それがいつしかステージをクリアする事に意識が行き、ゲームをクリアして世界の平和を救う事が目標になっていったんですね。
これって立派なストーリー性になる訳なので、知らないうちに自分の中でもストーリーがゲームの中で重要な位置付けになっていました。
ストーリー=イベントシーンじゃなかった!
全クリしてお姫様を救う!
これが僕のゲームをクリアする大きな動機です。
考え方によってはストーリーありきのように見えますが、だからといってストーリーを楽しむためにプレイしているわけではないんですよね。
その証拠に見ているだけのイベントシーンがダラダラと続いたら「早く触らせてくれ!」と思いがちですから。周りでもそういう方は沢山見てきました。
でも、矛盾していますよね?ストーリーありきなのにイベントシーンが長いと不満を持ってしまうって。
それで気がついたんですが、エンディングが存在するゲームってスタートからゴールまでがストーリーなんですね。

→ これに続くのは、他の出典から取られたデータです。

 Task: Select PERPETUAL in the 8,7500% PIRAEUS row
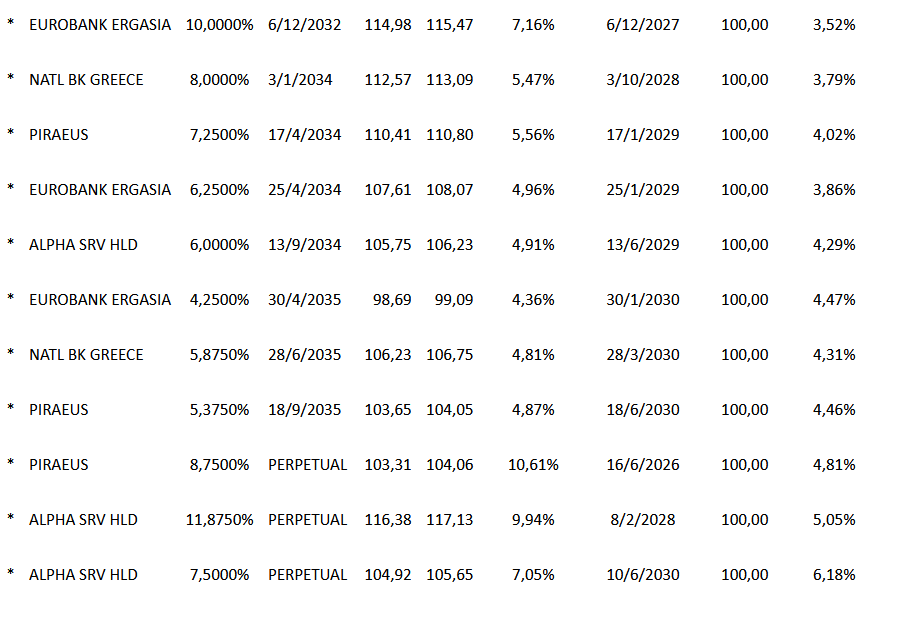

例えイベントシーンが長かろうが短かろうが操作するしない関係なくスタートからゴールまでがストーリーなんだと。
これは本書を読んで気付かされた事です。
それまで僕はストーリー=イベントシーンだと思っていて、自分がプレイしている部分はストーリーと見なしていませんでしたw
僕はキャラクターを自由に操作出来てエンディングが存在する一人用のアクションゲームが一番好きなんですが、これってつまり、自分で行動を起こしてストーリーを進めるのが好きってことなんですね。
ストーリーありきで作られている最近のゲーム
最近のゲームをプレイして感じるのは、ストーリーの重要性がどんどん増している事です。
言ってしまえばストーリーありきなんじゃないかと。
マップ画面に行き先マーカーが表示されるのも、行き先が一本道なのもすべては用意されたストーリーを快適に楽しんでもらうため。
グラフィックが綺麗になり、ボイスが追加されたのもストーリーを堪能してもらうため。
攻略するステージに明確なテーマ付けがなされ、NPCと共に行動するゲームが増えたのもストーリーに起伏を持たせるため。

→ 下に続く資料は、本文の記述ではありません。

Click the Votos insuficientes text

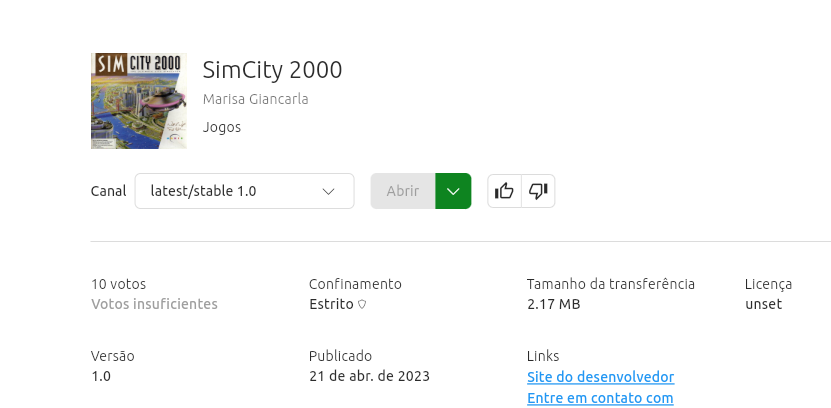click(x=154, y=304)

少々強引かもしれませんが、エンディングが存在するゲームの多くは最終的にストーリーを楽しんでもらうためにゲームデザインを構築しているんじゃないかと思うようになりました。
てっきりイベントシーンが多くて登場キャラクターがよく喋るゲームばかりがストーリーありきと思っていましたが、そんな事はないんですね。
コントローラを床に置いて長いムービーを見させるのか?
NPCと行動を共にしながらリアルタイムの会話イベントを流してストーリーを楽しんでもらうのか?
すべては開発者のセンスに委ねられていて、大抵のゲームはプレイヤーにストーリーをどう楽しんでもらおうか試行錯誤して作っているのだと。
実際、まずはストーリーや世界観を組み立ててから開発を始めるゲームクリエイターは今まで多く見てきました。
こんな事、白い記号を操作するだけだった卓球ゲームのAC「ポン」(1972年)が出た頃は考えられなかったと思います。
ゲームにストーリー要素を求めるかで二分する趣向
FC「スーパーマリオブラザーズ」が空前のヒットを記録してから30年。
あれからゲームは大きく様変わりしてゲームユーザーの趣向も細分化されてきましたが、大まかに分けるとまずはゲームにストーリー要素を求めるかそうでないかに二分される印象です。
そして、ストーリー要素を求めている人もどのように向き合いたいのかは人それぞれ大きく異なると思います。
自分が行動を起こして物語を進めていくのが好きな能動型。キャラクターの話を聞くのをメインに物語を進めていくのが好きな受動型。
このように枝分かれしていくでしょうし、そもそも、操作しているキャラクターはプレイヤーにとってどんな位置付けなのかも異なっていくでしょう。
操作しているキャラクターは自分の分身なのか?それとも他人なのか?
考え方次第で趣向もガラッと変わっていくと思います。
大きく変わったゲームの価値観
また、ここまでストーリー要素がゲームにとって根深い物になった事で今と昔では価値観が大きく変わったと思います。
昔はボタンを押すと反応するだけで楽しかったゲーム。
そこから入ってきた者としては未だにゲームはおもちゃの延長線上にあるという認識があります。
しかし、ストーリーで遊ぶのが浸透してきた今、ゲームはマンガやアニメ、映画の延長線上に位置するものだと感じている人が増えているかも知れない。
僕はこのズレによって変わりゆくゲーム業界を悲観視したり、価値観が異なる人に自分の意見を押し付けて醜い争いをしておりました。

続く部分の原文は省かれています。